Innovation continues to be a hot topic in the business press. That's not terribly surprising, because no matter how much cost you squeeze out of your processes, you've got to innovate to grow. Unfortunately, a lot of companies just flat out get Innovation wrong. Sometimes they over-structure the process, creating byzantine forms of corporate bureaucracy that on paper promote Innovation and in practice stifle it. Sometimes they under-structure the process, letting too many engineers pursue too many ideas that the engineers think are grand but aren't correlated to market needs. And sometimes they manage to get it right by creating a process with "just enough" structure to collaborate with markets to identify unsolved problems, evaluate these problems using an appropriate level of detail, and then prioritize them with internal and external stakeholders using powerful business-centric, "Web 2.0" tools.
In this post I'd like to highlight our experiences with the SAP Collaboration Workspace as their process is a terrific example of just how straightforward innovation ideation should be. Use this simple picture as your guide.
Step 1: Identify Unsolved Problems
All Innovation stems from understanding a problem well enough to solve it in a new and novel way. The best way to gain this understanding is to get out and collaborate with people outside your company. Cast a big net. Include customers, non-customers, channel partners, former customers, people in adjacent markets, and so forth. Challenge your assumptions about who is, who isn't, who should, who shouldn't, and who might be your customer. Don't just ask them about their problems. Direct questioning is not the way to identify unsolved problems. Collaborate with them to understand their world, on their terms, from their perspectives. This is human-centric, qualitative market research. Use Innovation Games® to help you.
SAP does this masterfully using a variety of techniques. They use Innovation Games® such as Spider Web and Prune the Product Tree in their eSOA initiative to better understand customer needs regarding their eSOA platform. Their DLI (Design-Led Innovation) process, which includes Innovation Games® as a tool for SAP employees, is highly regarding for its focus on understanding customers. The result of Step 1 is a set of understandings that SAP employees use as fuel to generate a portfolio of problems and proposed solutions.
Step 2: Evaluate Your Problem-Solution Portfolio
The next step in this process is to critically evaluate your problem-solution portfolio. Evaluating the problem includes determining if the target market is sufficiently large to justify pursuing the solution. Evaluating the solution involves a critical assessment of your organizations ability to profitability implement the proposed solution. This is typically an internal process, in which you should leverage quantitative methods to help make appropriate business choices based on a sober analysis of the best facts that you can assemble. For example, at this point you might be able to reasonably estimate costs and market size, but not so reasonably estimate price points, yields, or other critical data. That's OK. I've been amazed at just how far a team can get on a small investment on evaluation. SAP's approach to this step is to leverage internal Subject Matter Experts (SMEs) to evaluate the problem-solution pairs on such dimensions as feasibility, cost, and market applicability. The goal is to remove those problem-solution pairs that cannot be profitability serviced. The resultant list of potential projects is then ready for the next, and possibly most rare, step.
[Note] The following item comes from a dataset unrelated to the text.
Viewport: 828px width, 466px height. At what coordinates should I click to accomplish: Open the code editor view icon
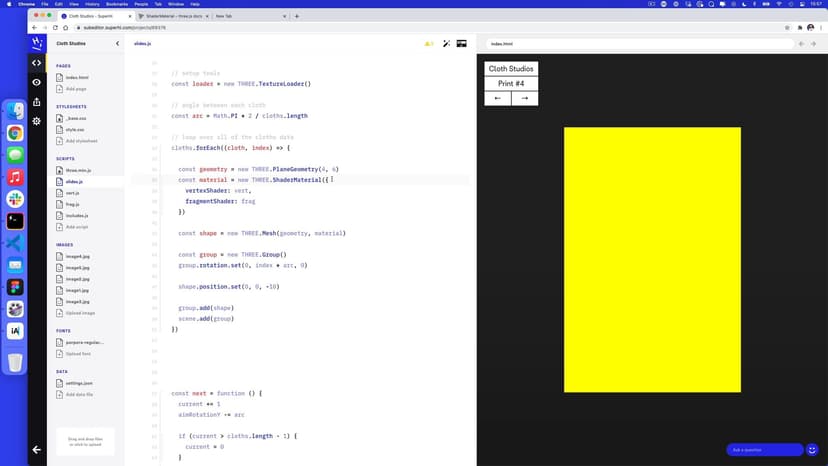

Step 3: Collaboratively Prioritize Your Problem-Solution Portfolio
The final step in this process is to once again go outside your organization to gain their insights in the collaborative prioritization of your problem-solution portfolio. In this case you want to leverage business-centric, Web 2.0 tools.
SAP uses their Collaboration Workspace as a primary vehicle for collaborating with customers to prioritize their problem-solution portfolio. This platform, built on top of the Jive Clearspace offering, provides such commonly available tools as wikis, document sharing, commenting, and groups that enable SAP and SAP's market to elaborate, clarify, and otherwise gain deeper insight into the problems and solutions proposed by SAP. In addition to these commonly available tools, SAP has integrated Enthiosys' Buy a Feature online game to enable large numbers of customers to collaboratively prioritize their problem-solution portfolio. By using Buy a Feature online, SAP understands both the priorities of their customers and the reasons these priorities matter. The data obtained by Buy a Feature online can be further analyzed to gain insights into market segment preferences and feasibility. Of course, the customer-prioritized list is just one input that SAP uses to make their final choices on which projects to pursue in their project portfolio. However, customers can rest assured that when SAP makes choices that may be different than these customer-generated priorities, they're made for very good reasons that are themselves explained and elaborated with customers.
While generating the ideas for Innovative products and services is a fun job, we find the greatest enjoyment in actually creating and delivering these services to the market. SAP's track record in delivering innovations to the market is unsurpassed, and it is among the many reasons they're the worlds largest enterprise software company.
There you have it. Innovation in three easy steps. What's holding you back?